I used to go to every endometriosis group session to show my wife support. I was always the only guy present. I attend all of her therapy sessions (when allowed), and all her hospital and doctor's appointments.
As you already heard, I even organized and spoke with her boss. Today, I mostly advocate online through my blog. I even wrote a book called "Endo-Tool: Endometriosis for Men".
12. Offer practical help and assistance.
Endometriosis can be a very demanding condition, both physically and emotionally. Offer to help with household chores, child care, or anything else that she may need help with.
Offering practical help is one of the best ways you can support your partner. This could include helping with household chores, cooking meals, or taking care of children.
You may not be able to fix her health, but you can fix that sink, take the rubbish out, do shopping, and clean that bathtub or shower. Do your manly things, go outside your comfort zone and do something for your partner before she asks you for it.
13. Help her to find a support group.
There are many endometriosis support groups available online and in person. These groups can provide valuable information and support for both you and your partner.
These days, my wife doesn't go to the endometriosis group meetings, but she used to. In the digital world, it's easier to fire up the laptop and attend online meetings. What we never try to miss, however, are some serious endometriosis conferences.
If you don't have any access to those, a support group is a great option.
14. Plan ahead for endometriosis flares.
Well, that's a tricky subject because you cannot predict your partner's flare-ups. But you can learn what are her triggers, most of the time it may be:
Worry and stressful situations.
Sugar, dairy, coffee...
Too much physical activity.
Endometriosis flares can be unpredictable, so it’s important to plan ahead as much as possible. This means having a backup plan for childcare, knowing where the nearest pharmacy is, and having pain medication on hand.

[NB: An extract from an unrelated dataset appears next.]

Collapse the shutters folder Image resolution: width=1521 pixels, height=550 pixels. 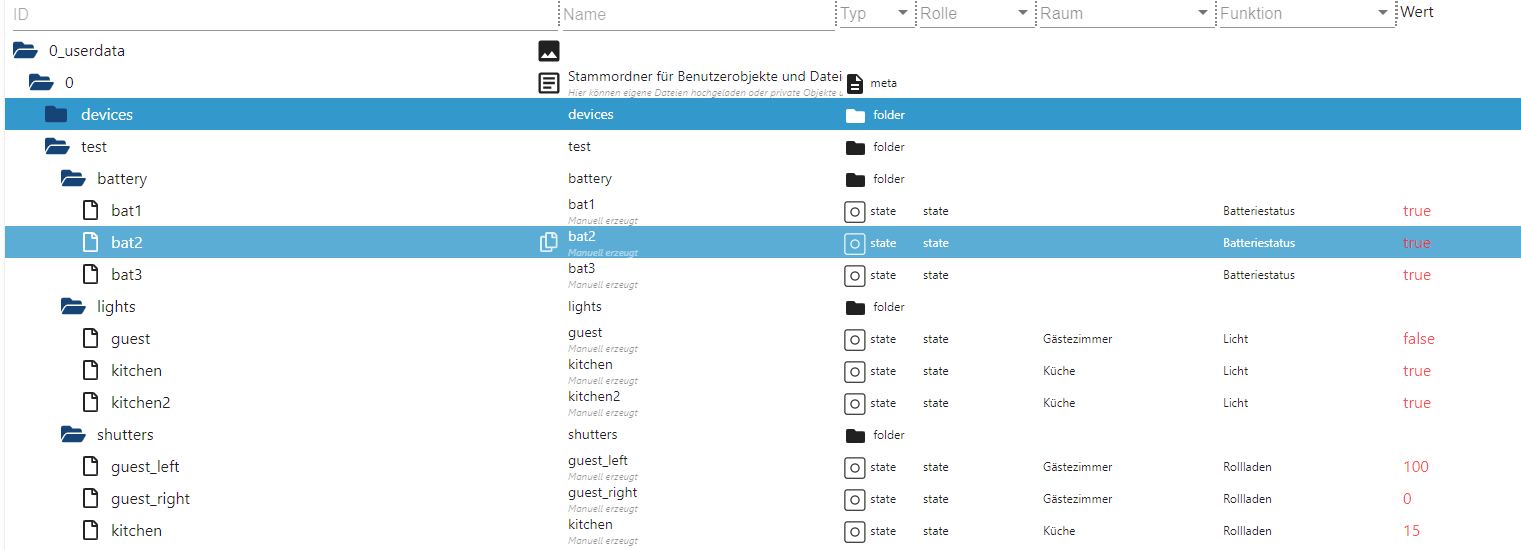coord(73,435)
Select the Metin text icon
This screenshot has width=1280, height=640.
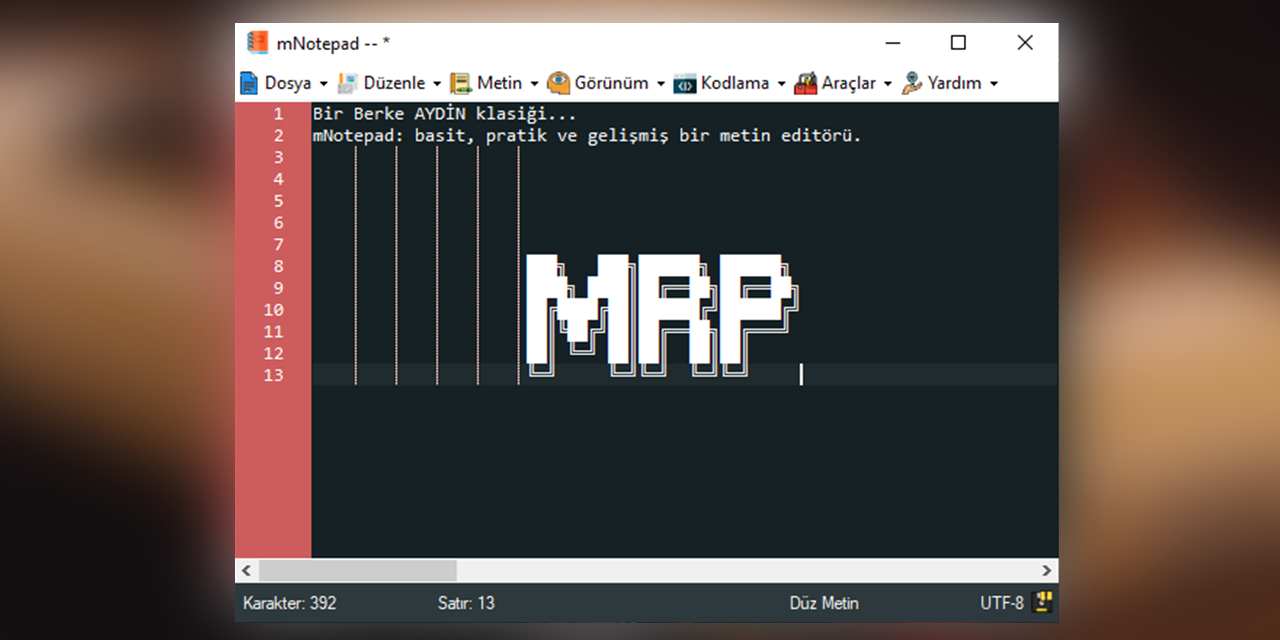click(x=461, y=83)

It may not be easy, and it may mean that you will have to cancel a day of work, or two, but it will show her that you are there for her, no matter what.
15. Seek professional help.
Many people (including your ill partner) may not be able to understand what you are going through. It isn't widely spoken of our struggles. There is a ton of information out there for our ladies with endometriosis, but we feel unheard, even marginalized.

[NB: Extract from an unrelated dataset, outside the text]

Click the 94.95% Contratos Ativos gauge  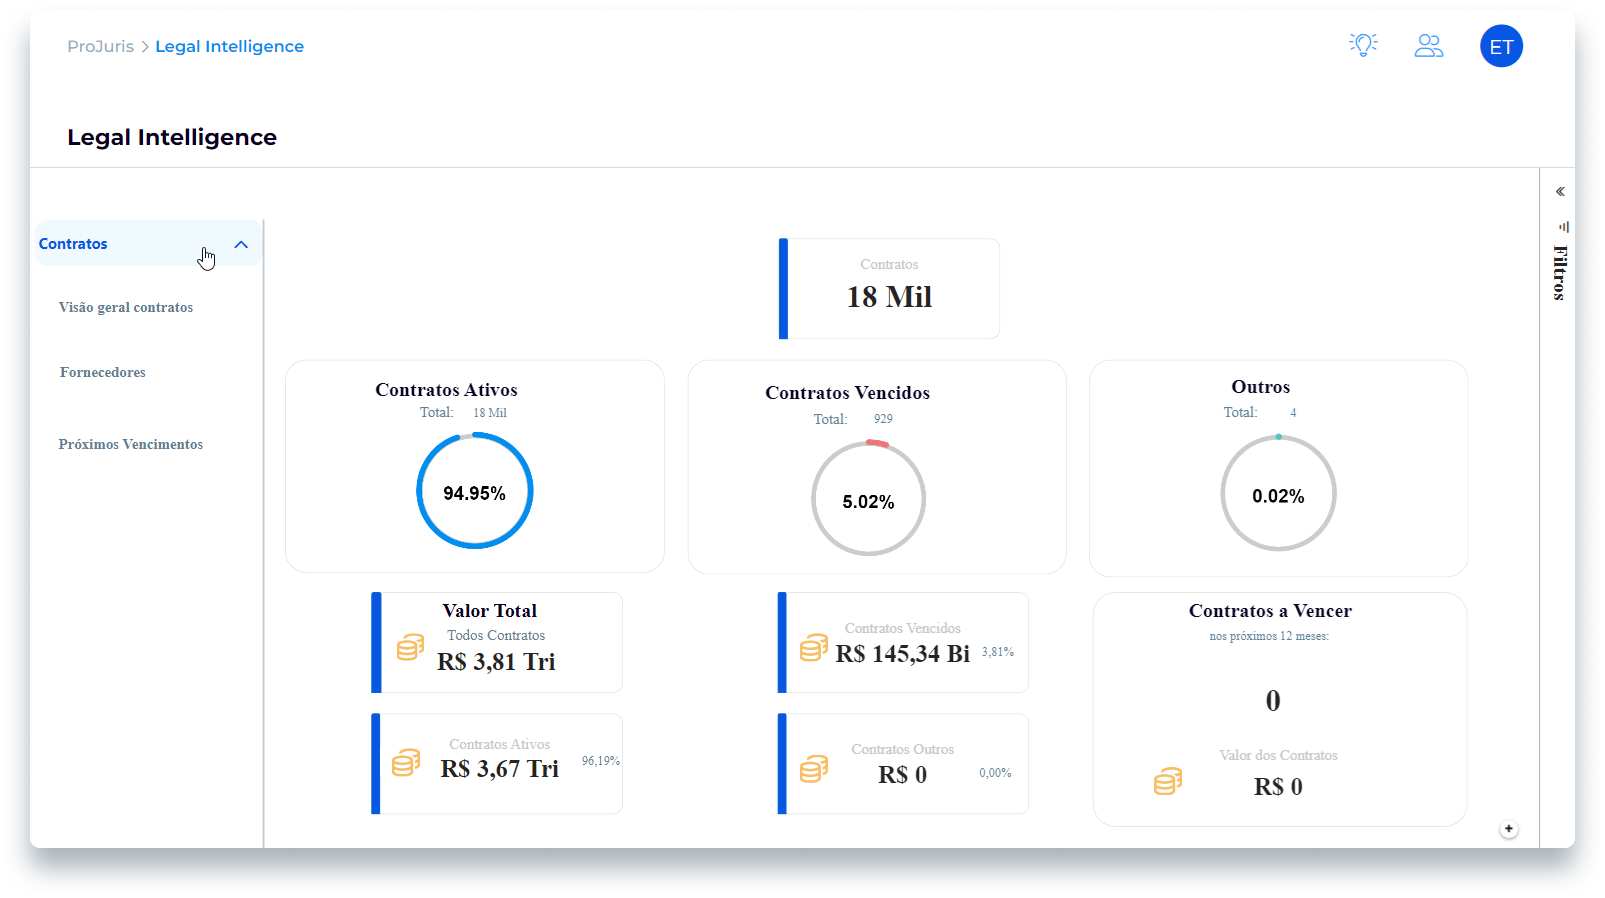(475, 491)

Society expects men to be strong and always in control, but sometimes we need help too.
If you are struggling to cope with accepting the new normal of having a partner with endometriosis, don’t hesitate to seek professional help. There are many counsellors and therapists who specialize in helping partners of those who deal with chronic illness.

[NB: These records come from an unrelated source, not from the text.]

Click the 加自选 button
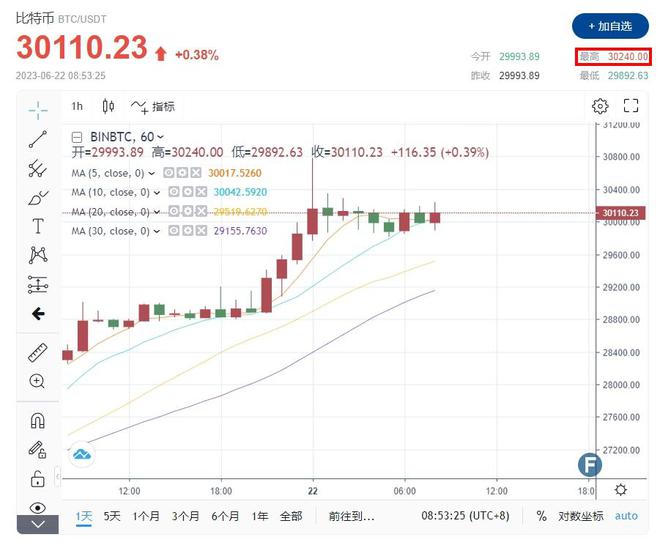The image size is (660, 548). click(610, 26)
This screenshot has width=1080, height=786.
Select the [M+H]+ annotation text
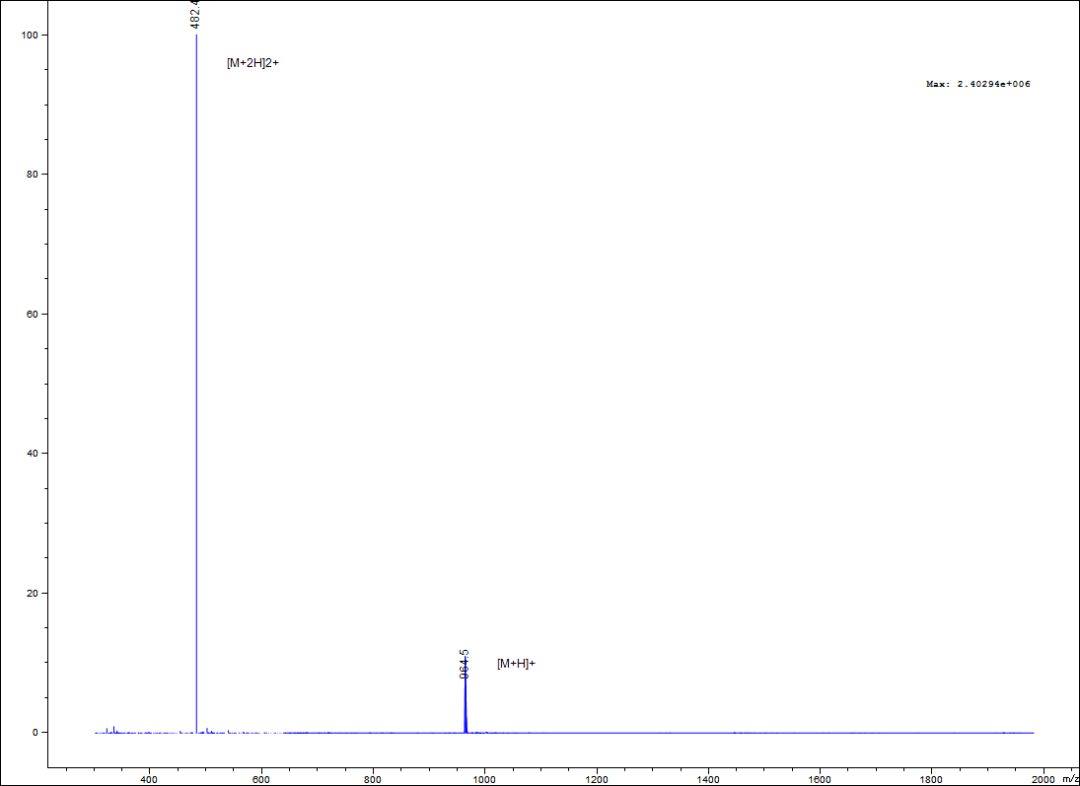pyautogui.click(x=516, y=663)
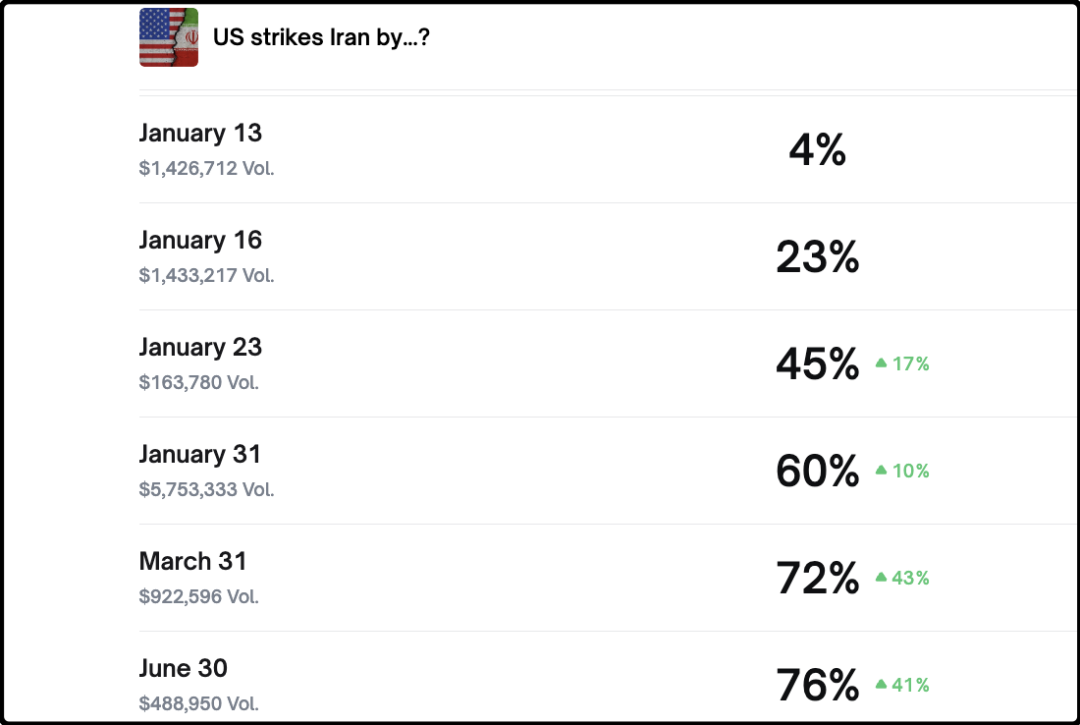This screenshot has height=725, width=1080.
Task: Click the 4% probability for January 13
Action: coord(817,151)
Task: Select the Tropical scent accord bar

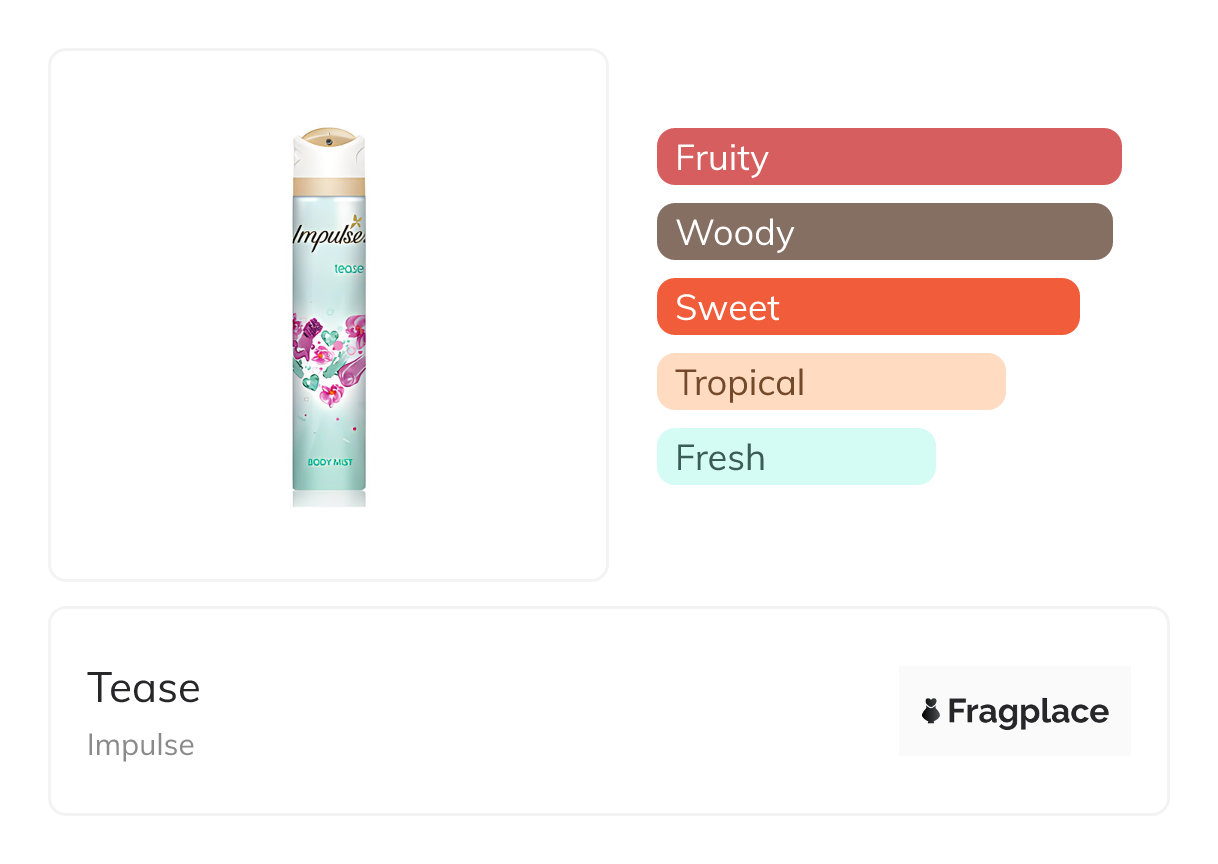Action: [830, 382]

If your partner is struggling with endometriosis, encourage her to seek medical help. This could include seeing a doctor or a specialist or getting surgery. Advocate for her, defend her and encourage and support them to do some things together.
There are many endometriosis support groups available, both in-person and online. Helping your partner find a support group can be a great way to provide emotional support.
Accept that endometriosis will impact your relationship because it will likely have an impact on it. It's very important to accept this and be understanding of the ways endometriosis may change things between you.
If you are struggling to deal with her endometriosis, talk to her. Communication is the key here. But if you don’t want to burden her with your own feelings, don’t hesitate to seek professional help. This could include seeing a therapist or a counsellor.
Don’t forget about your own needs, they matter. You cannot help her without being okay yourself. So take care of yourself as well. Make sure to schedule time for yourself and do things that make you happy.